Every line with the word "will" in it should be extracted from the data that follows.

[Stored data]
=== Begin Enclosure ===

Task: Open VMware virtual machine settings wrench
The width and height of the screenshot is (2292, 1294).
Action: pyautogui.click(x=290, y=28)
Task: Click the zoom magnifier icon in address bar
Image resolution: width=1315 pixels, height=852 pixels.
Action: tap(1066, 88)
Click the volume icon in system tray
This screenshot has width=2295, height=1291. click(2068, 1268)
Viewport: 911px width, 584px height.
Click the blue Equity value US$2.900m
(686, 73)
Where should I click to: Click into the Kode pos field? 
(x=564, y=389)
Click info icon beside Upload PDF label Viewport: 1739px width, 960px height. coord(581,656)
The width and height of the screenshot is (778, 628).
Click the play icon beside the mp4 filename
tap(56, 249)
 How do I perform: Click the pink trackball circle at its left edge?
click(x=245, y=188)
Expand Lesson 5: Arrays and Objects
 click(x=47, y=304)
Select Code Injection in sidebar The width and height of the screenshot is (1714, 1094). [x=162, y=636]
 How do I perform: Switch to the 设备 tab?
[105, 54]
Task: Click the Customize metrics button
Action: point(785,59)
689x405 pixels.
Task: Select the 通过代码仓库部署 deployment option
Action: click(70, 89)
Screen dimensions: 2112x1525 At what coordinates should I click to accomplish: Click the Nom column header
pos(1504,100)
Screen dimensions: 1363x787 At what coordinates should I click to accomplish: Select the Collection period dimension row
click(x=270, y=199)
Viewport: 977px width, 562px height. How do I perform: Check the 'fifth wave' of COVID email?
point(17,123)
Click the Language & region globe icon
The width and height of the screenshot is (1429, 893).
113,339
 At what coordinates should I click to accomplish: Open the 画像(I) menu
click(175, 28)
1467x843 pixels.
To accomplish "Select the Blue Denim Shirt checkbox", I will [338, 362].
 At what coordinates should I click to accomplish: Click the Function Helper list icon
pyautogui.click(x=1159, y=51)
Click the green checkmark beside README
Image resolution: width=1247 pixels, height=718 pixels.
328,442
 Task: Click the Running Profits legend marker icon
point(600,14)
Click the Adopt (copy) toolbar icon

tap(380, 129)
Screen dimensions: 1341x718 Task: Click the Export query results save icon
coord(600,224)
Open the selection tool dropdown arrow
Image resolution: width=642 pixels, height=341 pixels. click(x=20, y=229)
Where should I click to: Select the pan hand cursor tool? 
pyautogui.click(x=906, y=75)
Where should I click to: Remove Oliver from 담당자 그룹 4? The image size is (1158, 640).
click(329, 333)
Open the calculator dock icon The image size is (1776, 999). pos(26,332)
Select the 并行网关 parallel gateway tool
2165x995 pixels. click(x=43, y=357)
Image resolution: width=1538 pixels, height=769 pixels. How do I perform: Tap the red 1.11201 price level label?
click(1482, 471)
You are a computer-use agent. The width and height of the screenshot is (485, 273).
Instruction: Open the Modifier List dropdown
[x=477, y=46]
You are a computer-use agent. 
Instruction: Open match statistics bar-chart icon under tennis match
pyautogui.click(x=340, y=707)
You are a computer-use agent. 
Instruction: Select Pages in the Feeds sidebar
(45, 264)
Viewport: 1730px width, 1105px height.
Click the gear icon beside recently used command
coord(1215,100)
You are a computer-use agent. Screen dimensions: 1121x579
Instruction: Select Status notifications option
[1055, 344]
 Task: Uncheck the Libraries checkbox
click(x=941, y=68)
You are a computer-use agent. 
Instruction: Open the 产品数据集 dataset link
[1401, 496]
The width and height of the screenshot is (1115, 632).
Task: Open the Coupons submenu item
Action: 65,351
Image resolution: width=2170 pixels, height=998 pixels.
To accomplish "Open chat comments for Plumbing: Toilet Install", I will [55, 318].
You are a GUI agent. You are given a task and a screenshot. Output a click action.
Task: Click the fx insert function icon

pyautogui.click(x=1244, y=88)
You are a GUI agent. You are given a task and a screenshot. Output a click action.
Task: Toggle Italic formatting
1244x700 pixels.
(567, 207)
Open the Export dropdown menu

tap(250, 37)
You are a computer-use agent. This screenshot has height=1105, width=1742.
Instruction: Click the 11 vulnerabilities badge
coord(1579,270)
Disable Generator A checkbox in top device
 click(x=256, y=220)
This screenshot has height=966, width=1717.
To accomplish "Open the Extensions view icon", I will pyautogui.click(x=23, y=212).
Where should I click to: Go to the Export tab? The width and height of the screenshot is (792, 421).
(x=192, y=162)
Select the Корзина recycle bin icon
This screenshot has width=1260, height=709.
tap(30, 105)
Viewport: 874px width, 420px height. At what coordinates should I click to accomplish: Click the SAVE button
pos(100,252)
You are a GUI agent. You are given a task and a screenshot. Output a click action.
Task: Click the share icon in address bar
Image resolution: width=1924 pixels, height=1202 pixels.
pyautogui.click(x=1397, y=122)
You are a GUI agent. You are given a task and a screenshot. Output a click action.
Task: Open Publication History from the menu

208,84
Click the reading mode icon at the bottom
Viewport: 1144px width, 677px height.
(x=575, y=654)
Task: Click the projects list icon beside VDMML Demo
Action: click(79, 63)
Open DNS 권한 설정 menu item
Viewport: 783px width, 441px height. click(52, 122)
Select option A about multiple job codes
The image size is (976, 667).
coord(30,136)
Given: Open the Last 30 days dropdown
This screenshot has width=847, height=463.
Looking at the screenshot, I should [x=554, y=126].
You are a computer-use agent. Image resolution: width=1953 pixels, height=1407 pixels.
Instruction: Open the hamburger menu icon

=== End Enclosure ===

TASK OUTPUT:
To accomplish "Select the Blue Denim Shirt checkbox", I will [338, 362].
To accomplish "Open chat comments for Plumbing: Toilet Install", I will [55, 318].
To accomplish "Open the Extensions view icon", I will pyautogui.click(x=23, y=212).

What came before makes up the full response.